### What the task asks
Given the material below, output exactly the lines from the line with "Screenshot is 1876x1982." to the line with "Generator Hire (1274, 1818)", both ends included, and no other lines.

### Raw data
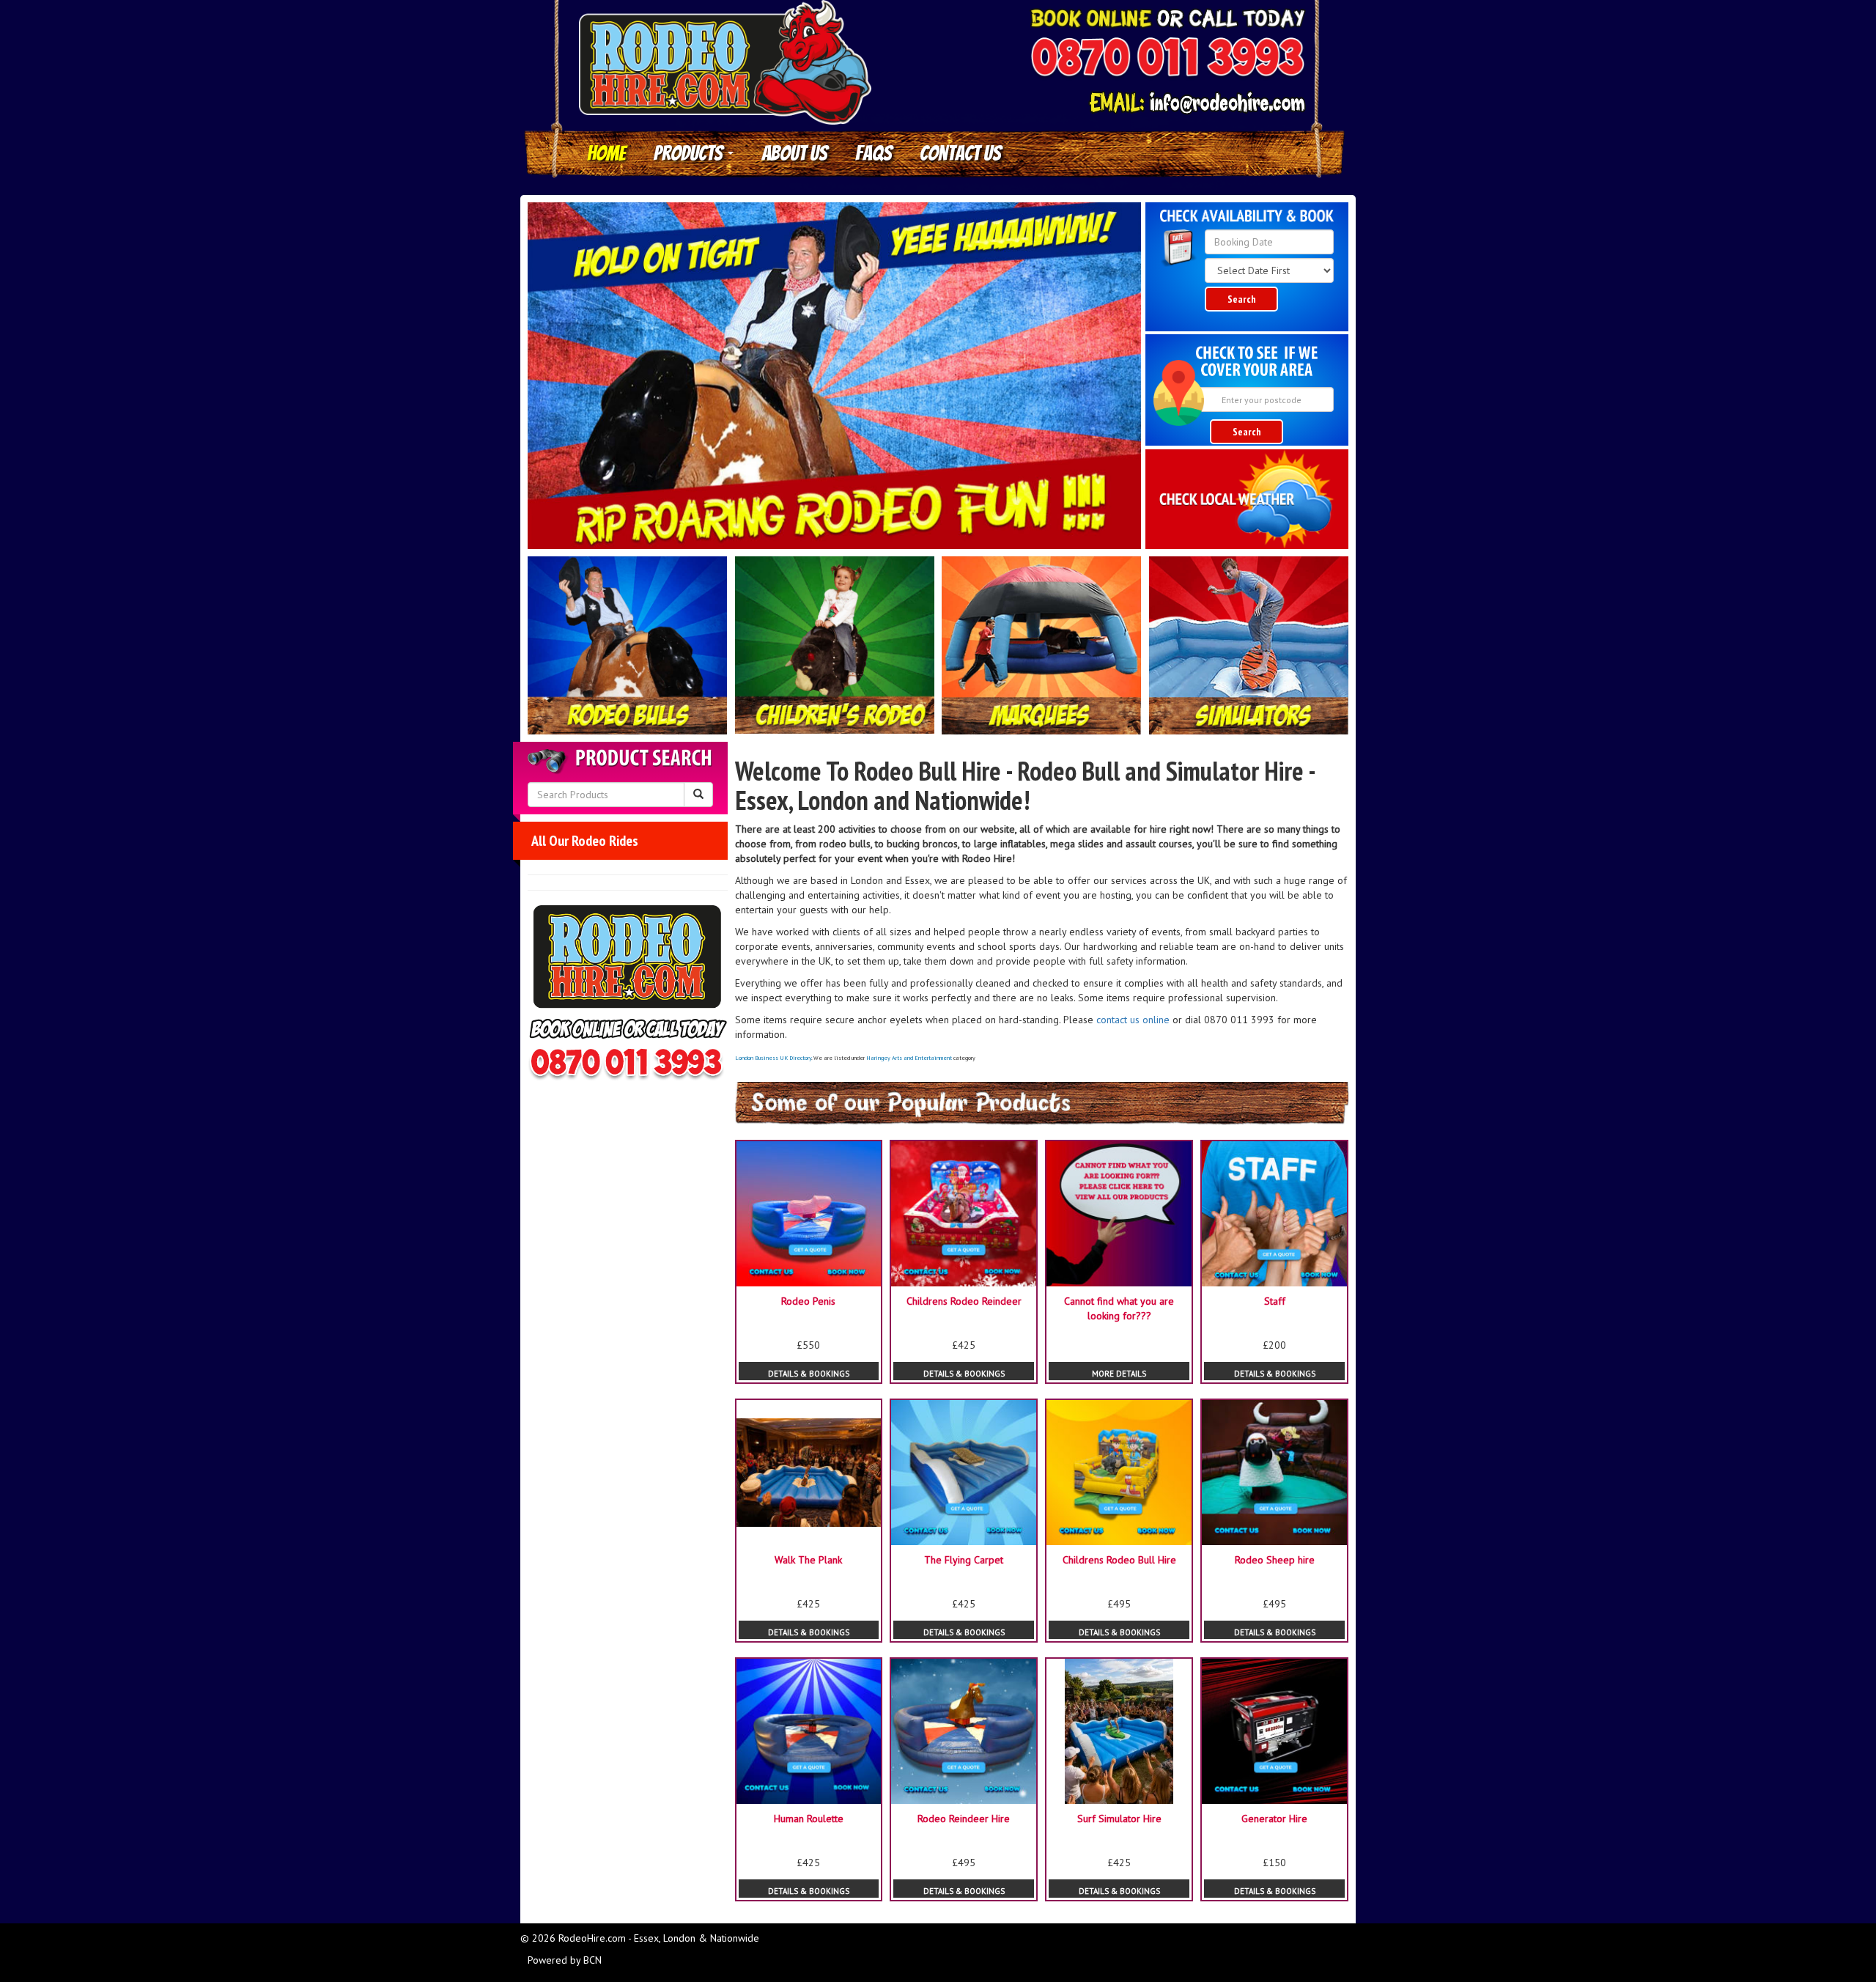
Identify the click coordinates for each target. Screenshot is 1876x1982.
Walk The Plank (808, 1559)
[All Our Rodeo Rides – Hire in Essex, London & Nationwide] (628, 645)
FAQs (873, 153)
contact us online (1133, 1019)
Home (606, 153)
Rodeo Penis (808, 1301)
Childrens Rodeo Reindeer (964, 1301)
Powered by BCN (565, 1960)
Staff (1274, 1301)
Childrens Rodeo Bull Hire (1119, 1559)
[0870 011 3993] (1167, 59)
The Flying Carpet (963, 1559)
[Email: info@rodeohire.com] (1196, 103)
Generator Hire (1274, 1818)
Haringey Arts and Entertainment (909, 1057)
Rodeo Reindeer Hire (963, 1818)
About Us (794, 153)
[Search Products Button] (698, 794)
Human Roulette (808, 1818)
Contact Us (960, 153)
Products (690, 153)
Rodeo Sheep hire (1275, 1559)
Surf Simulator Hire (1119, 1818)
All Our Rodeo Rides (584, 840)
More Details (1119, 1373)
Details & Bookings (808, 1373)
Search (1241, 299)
* * *
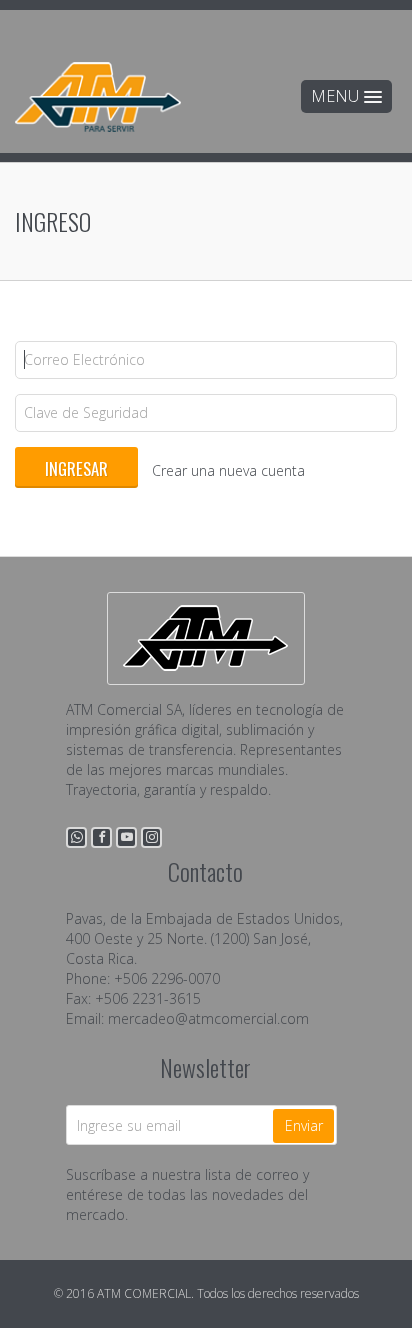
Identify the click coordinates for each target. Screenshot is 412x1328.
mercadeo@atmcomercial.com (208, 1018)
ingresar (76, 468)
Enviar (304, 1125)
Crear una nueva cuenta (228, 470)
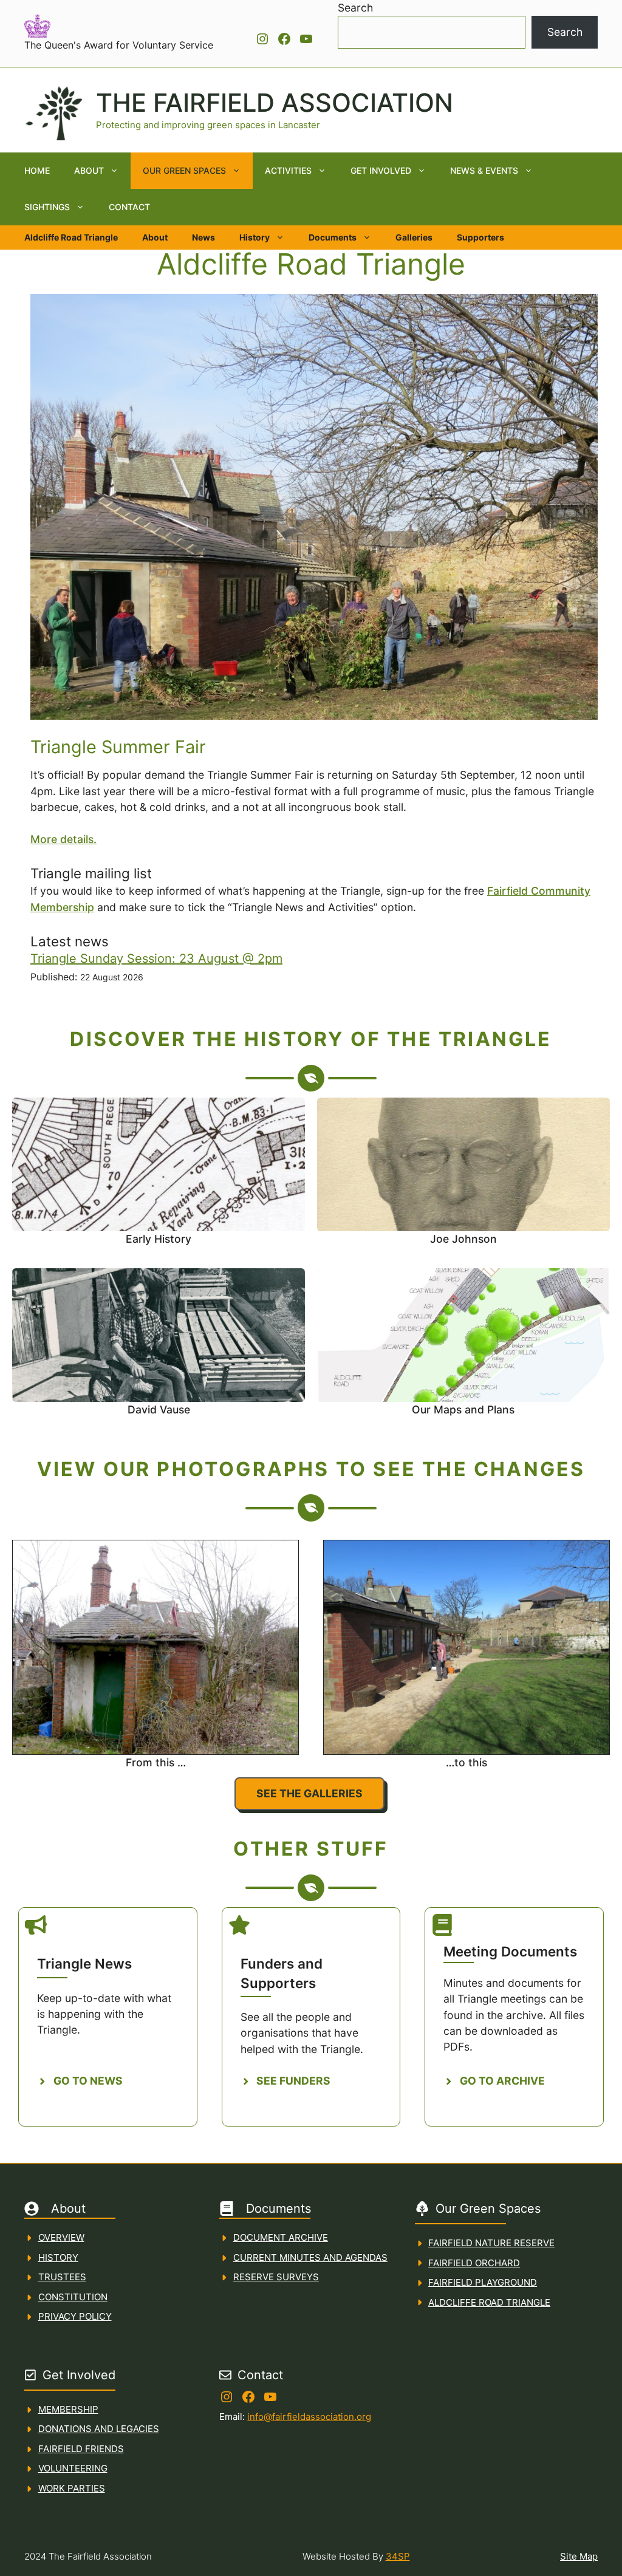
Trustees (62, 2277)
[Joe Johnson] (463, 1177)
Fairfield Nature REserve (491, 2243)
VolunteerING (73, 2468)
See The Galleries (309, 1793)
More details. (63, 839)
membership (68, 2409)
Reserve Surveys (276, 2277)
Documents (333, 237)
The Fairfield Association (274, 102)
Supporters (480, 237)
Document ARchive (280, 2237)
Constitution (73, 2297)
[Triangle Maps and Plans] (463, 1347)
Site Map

### Answer to the problem
Identify the click coordinates for each target. Screenshot is 1876x1982.
Walk The Plank (808, 1559)
[All Our Rodeo Rides – Hire in Essex, London & Nationwide] (628, 645)
FAQs (873, 153)
contact us online (1133, 1019)
Home (606, 153)
Rodeo Penis (808, 1301)
Childrens Rodeo Reindeer (964, 1301)
Powered by BCN (565, 1960)
Staff (1274, 1301)
Childrens Rodeo Bull Hire (1119, 1559)
[0870 011 3993] (1167, 59)
The Flying Carpet (963, 1559)
[Email: info@rodeohire.com] (1196, 103)
Generator Hire (1274, 1818)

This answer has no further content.